> **Available data**:

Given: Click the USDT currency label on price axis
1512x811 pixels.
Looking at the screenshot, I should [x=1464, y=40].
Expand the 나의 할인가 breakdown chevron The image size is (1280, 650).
--
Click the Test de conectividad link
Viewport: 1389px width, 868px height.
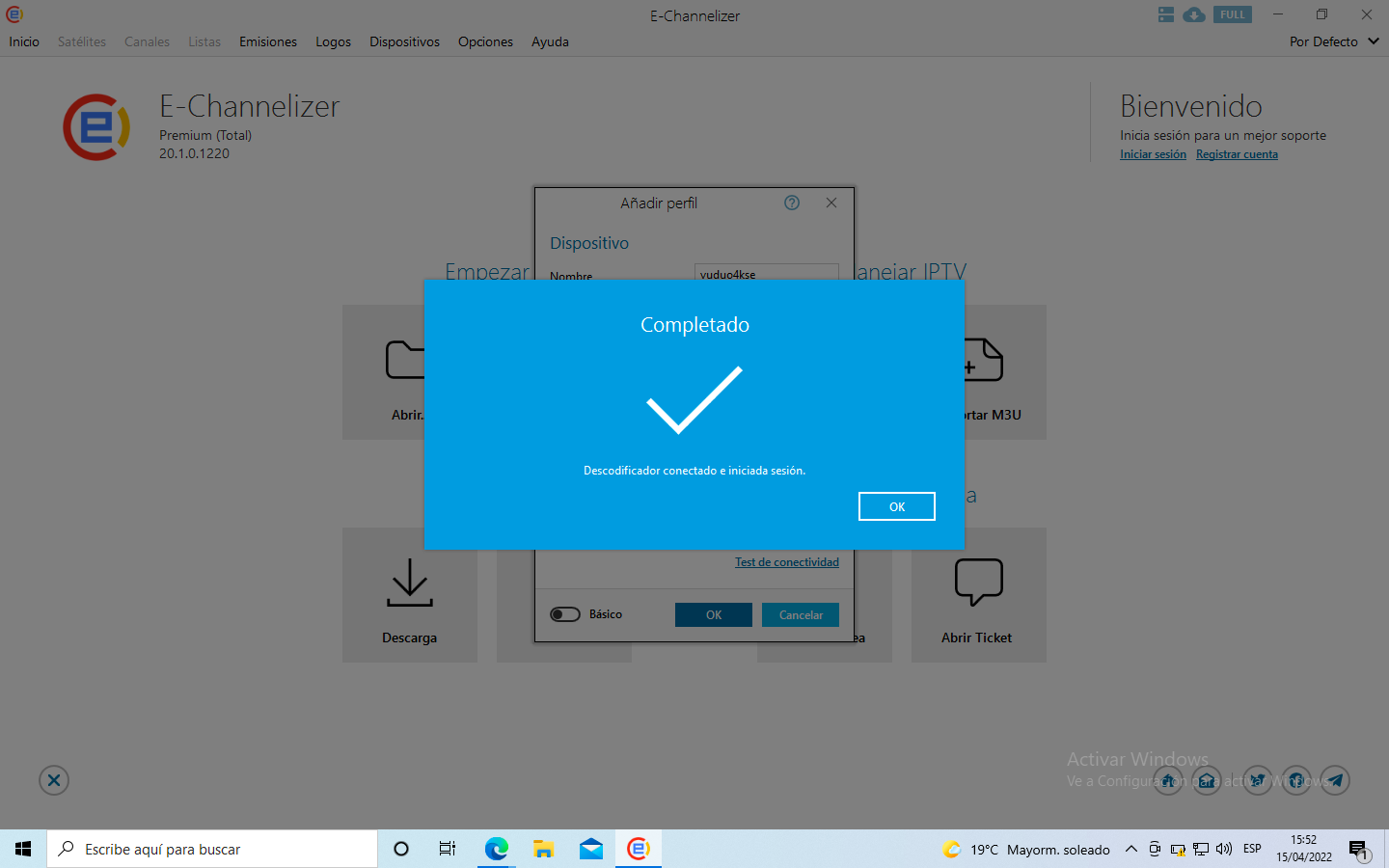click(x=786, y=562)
* * *
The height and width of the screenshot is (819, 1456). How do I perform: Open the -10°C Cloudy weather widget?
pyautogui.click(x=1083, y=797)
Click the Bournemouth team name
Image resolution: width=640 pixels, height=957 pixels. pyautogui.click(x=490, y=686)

> **Action item**:
Retype only the lines above between the line with "1512x811 pixels." and the line with "Expand the 나의", counting those two lines as well, and keep every character as it is.

> **Expected answer**:
1512x811 pixels.
Looking at the screenshot, I should [x=1464, y=40].
Expand the 나의 할인가 breakdown chevron The image size is (1280, 650).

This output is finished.